Léon Danchin est né à Lille le 21 juin 1887, second d'une famille de six enfants dans un milieu aisé. Fils d'Albert Danchin, un entrepreneur du tissage, il est l’arrière-petit-fils de Côme-Damien Degland, chirurgien et ornithologue célèbre (1787-1858), fondateur du musée d’Histoire Naturelle de Lille. Sa mère Marguerite, maîtresse de maison accomplie, reçoit fréquemment dans la grande maison de Lille.
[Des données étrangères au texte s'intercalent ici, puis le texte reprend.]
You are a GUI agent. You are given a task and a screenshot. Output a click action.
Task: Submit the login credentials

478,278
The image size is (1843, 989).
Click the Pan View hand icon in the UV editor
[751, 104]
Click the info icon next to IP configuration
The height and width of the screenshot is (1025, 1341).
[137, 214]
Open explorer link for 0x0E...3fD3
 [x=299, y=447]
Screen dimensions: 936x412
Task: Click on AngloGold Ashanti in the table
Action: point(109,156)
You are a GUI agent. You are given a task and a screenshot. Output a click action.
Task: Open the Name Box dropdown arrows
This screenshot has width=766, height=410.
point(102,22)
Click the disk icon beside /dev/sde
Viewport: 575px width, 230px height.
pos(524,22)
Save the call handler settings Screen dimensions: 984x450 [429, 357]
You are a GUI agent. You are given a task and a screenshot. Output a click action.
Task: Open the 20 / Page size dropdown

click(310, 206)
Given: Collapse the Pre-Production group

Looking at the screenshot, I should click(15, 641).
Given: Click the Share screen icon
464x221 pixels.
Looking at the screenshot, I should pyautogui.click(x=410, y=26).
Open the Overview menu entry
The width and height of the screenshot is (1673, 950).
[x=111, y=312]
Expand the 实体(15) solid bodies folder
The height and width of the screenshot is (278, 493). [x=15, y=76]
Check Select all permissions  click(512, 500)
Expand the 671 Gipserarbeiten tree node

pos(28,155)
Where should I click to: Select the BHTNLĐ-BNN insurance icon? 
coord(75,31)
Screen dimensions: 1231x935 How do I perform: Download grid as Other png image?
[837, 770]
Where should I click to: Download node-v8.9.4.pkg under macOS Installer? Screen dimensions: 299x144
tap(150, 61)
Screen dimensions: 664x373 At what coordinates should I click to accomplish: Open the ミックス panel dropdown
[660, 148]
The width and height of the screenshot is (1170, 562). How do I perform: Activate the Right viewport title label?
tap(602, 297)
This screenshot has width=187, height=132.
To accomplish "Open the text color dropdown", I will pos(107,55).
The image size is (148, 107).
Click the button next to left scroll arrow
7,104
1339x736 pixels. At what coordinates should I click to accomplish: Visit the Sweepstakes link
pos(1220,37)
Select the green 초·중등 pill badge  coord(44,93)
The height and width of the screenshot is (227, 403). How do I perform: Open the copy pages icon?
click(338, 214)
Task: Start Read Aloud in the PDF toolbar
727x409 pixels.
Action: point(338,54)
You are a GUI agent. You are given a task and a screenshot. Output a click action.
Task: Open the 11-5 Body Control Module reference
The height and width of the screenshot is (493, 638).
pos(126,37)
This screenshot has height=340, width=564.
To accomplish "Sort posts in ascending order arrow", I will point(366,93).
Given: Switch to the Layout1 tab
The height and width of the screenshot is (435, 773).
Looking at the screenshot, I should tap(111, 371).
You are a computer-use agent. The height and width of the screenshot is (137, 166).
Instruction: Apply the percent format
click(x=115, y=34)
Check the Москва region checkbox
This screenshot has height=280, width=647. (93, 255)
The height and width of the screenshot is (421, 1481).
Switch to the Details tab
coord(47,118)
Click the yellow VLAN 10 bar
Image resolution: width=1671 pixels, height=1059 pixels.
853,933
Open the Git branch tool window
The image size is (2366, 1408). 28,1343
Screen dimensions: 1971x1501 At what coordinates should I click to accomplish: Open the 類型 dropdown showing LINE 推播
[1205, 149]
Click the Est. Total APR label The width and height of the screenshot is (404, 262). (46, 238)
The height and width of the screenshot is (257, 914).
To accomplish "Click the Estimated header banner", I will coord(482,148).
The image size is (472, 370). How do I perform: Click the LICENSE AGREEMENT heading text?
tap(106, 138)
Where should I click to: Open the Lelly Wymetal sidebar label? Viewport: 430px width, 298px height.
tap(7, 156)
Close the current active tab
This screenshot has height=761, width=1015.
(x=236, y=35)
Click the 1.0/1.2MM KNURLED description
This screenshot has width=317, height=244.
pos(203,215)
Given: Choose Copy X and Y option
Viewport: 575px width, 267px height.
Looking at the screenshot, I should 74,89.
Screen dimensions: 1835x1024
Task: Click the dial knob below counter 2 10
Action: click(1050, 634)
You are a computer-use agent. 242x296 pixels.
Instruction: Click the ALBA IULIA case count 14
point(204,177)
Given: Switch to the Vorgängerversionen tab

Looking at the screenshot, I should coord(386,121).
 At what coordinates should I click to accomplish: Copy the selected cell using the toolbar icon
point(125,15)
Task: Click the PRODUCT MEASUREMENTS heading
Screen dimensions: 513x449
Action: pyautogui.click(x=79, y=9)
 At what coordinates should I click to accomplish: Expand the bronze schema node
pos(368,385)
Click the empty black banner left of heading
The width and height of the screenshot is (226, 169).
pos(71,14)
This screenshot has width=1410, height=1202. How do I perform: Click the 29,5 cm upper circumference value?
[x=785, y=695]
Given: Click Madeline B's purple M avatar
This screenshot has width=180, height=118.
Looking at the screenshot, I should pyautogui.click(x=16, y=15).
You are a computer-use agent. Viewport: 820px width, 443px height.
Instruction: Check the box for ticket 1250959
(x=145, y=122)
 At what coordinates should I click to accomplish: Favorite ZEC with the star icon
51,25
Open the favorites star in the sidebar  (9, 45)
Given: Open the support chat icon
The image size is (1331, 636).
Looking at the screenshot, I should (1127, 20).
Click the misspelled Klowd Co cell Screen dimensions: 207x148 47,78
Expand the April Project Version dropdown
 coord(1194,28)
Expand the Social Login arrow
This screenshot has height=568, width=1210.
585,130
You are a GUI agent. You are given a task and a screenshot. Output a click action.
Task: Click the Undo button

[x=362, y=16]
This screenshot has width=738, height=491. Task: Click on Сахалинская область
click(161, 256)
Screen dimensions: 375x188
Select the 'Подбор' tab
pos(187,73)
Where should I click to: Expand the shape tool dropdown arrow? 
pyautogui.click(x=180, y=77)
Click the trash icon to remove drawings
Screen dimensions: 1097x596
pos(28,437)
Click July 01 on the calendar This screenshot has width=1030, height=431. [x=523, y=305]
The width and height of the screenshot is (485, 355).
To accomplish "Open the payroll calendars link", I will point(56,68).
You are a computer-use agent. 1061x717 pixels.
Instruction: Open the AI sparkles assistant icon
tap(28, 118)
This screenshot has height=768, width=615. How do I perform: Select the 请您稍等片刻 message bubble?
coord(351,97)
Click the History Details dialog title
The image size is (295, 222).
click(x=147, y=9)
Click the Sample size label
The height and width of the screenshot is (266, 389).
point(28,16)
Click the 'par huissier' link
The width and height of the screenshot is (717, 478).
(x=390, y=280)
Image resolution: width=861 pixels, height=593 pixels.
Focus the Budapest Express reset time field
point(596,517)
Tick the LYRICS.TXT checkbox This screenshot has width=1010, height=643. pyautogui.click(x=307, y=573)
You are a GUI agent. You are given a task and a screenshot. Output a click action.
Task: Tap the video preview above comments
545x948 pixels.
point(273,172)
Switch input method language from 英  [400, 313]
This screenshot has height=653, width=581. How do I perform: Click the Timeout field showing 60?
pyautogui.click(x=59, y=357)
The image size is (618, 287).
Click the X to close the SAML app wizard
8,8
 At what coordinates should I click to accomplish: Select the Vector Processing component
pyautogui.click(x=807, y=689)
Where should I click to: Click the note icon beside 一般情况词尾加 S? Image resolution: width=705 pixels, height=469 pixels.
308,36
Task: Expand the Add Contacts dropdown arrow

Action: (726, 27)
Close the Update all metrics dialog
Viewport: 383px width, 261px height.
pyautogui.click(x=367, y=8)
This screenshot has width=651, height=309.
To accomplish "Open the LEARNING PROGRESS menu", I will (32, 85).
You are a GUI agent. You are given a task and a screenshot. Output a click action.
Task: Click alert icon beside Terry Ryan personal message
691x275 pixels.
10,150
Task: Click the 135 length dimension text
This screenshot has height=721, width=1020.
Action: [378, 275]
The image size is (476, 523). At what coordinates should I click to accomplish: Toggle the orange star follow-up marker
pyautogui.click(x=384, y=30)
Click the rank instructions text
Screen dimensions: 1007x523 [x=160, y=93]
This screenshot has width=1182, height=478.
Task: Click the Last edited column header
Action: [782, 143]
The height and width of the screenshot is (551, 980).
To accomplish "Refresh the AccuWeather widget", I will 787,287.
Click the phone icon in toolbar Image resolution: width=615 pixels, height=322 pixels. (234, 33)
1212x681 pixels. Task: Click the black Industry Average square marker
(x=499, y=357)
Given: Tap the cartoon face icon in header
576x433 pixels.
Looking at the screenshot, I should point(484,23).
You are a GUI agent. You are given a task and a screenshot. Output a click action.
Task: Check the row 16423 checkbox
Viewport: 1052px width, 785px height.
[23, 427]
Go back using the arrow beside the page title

Léon Danchin fait des études au collège Jeanne d’Arc de Lille. Très doué pour le dessin, il s’inscrit à l'école des beaux-arts où il est élève de Jean Joire, lui-même animalier. Reçu au Salon de Lille de 1906 à l’âge de 19 ans, il y expose fréquemment par la suite et fit des bustes de personnalités lilloises. Mobilisé en 1914 au 351° régiment d’Infanterie, il est décoré de la Croix de Guerre et cité à l’ordre du régiment.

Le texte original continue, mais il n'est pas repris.